Como você lida com as travas da escrita, com a procrastinação, o medo de não corresponder às expectativas e a ansiedade de trabalhar em projetos longos?
Se a escrita de determinado texto trava, procuro não me preocupar. Assisto filmes, leio bastante, tento trabalhar em outras coisas até que me sinta apto a retornar ao texto travado. Como disse anteriormente, já tentei ter metas de escrita, mas isso apenas causava frustração e ansiedade. Desisti de ter a tal disciplina que os manuais exigem e me senti bem melhor.
Estou em paz com a procrastinação. As coisas que faço quando procrastino (ver filmes, ler, ouvir música, interagir com amigos nas redes sociais, pesquisar, pesquisar, pesquisar os mais diversos assuntos) me enriquecem.
Já tive bastante medo de não agradar. Com o tempo isso passou um pouco. Aprendi que nem os maiores escritores de todos os tempos agradam sempre. O importante é aprender a lidar com as críticas, não se iludir com as positivas e não se desmotivar com as negativas.
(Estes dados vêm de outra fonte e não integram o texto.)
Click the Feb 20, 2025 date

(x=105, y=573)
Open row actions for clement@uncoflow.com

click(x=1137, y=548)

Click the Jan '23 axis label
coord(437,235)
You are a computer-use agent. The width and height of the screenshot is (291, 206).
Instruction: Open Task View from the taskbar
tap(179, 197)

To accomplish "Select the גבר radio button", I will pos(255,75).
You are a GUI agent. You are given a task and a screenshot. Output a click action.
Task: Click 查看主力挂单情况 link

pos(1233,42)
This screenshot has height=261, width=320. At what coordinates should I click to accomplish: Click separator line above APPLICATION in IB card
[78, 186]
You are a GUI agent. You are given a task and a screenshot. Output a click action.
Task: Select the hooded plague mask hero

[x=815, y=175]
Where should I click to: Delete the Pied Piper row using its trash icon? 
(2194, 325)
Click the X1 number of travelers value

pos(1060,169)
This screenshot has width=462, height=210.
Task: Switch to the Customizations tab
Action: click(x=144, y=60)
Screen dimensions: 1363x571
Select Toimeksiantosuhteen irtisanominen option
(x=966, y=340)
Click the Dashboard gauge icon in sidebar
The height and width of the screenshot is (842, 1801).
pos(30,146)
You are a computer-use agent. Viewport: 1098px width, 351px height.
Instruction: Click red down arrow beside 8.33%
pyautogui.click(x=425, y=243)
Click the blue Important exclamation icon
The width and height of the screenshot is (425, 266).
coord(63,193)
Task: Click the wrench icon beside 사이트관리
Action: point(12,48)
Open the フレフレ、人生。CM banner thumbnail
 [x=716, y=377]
Cada uma delas pode ensinar algo diferente.
Trabalhei em poucos projetos de longa duração (e todos escrevendo roteiros). Eles não me causaram nenhuma ansiedade. A participação desses projetos em editais de financiamento me deixava apreensivo no início. Depois me acostumei.
Quantas vezes você revisa seus textos antes de sentir que eles estão prontos? Você mostra seus trabalhos para outras pessoas antes de publicá-los?
Não tenho um número fixo de revisões. Vou escrevendo e revisando, não espero terminar o texto. Mas depois que termino, reviso mais algumas vezes o todo. É um processo lento (e talvez pouco produtivo), mas não consigo escrever livremente para só depois editar.
Como em geral trabalho com editores, são eles que lidam com meus textos antes da publicação. Não mostro muito para outras pessoas.
Como é sua relação com a tecnologia? Você escreve seus primeiros rascunhos à mão ou no computador?
Só faço à mão algumas anotações de ideias, às vezes algum rascunho de estrutura. Ou também frases soltas. A escrita mesmo é sempre no computador. Uso o Word para textos em prosa e roteiros de quadrinhos. Para roteiros de audiovisual uso o Final Draft.
De onde vêm suas ideias? Há um conjunto de hábitos que você cultiva para se manter criativo?
As ideias podem vir de qualquer lugar: uma notícia, uma cena testemunhada na rua, um sonho (já escrevi várias histórias a partir de sonhos que tive), uma conversa, histórias que ouço… Estou sempre com olhos e ouvidos atentos no que acontece ao meu redor.
Mas o mais importante, acho, é construir um repertório de referências. Procuro ler muitos autores e gêneros diferentes, tanto na literatura quanto nos quadrinhos. Acho que quanto mais eu leio, mais tenho vontade de colocar no papel as ideias que surgem por aí.
O que você acha que mudou no seu processo de escrita ao longo dos anos?
Continuo o mesmo indisciplinado dos primeiros anos. Meu processo caótico continua da mesma forma. O que mudou foi minha exigência com a prosa, que aumentou muito. Sou bem mais cuidadoso com o que coloco na página hoje do que em 2008. Busco a simplicidade. As 10 Regras da Escrita de Elmore Leonard e a prosa minimalista de George V. Higgins mudaram o modo como eu via a escrita.
Que projeto você gostaria de fazer, mas ainda não começou? Que livro você gostaria de ler e ele ainda não existe?
Eu gostaria de escrever um romance. Até agora me dediquei essencialmente a contos e roteiros. Meu trabalho mais longo é uma novela com pouco menos de 20.000 palavras. Tenho algumas ideias que posso desenvolver, mas nada muito concreto ainda.
A cada dia, descubro um monte de livros que despertam meu interesse. Então, provavelmente os livros que eu gostaria de ler já estão por aí, só não esbarrei neles ainda.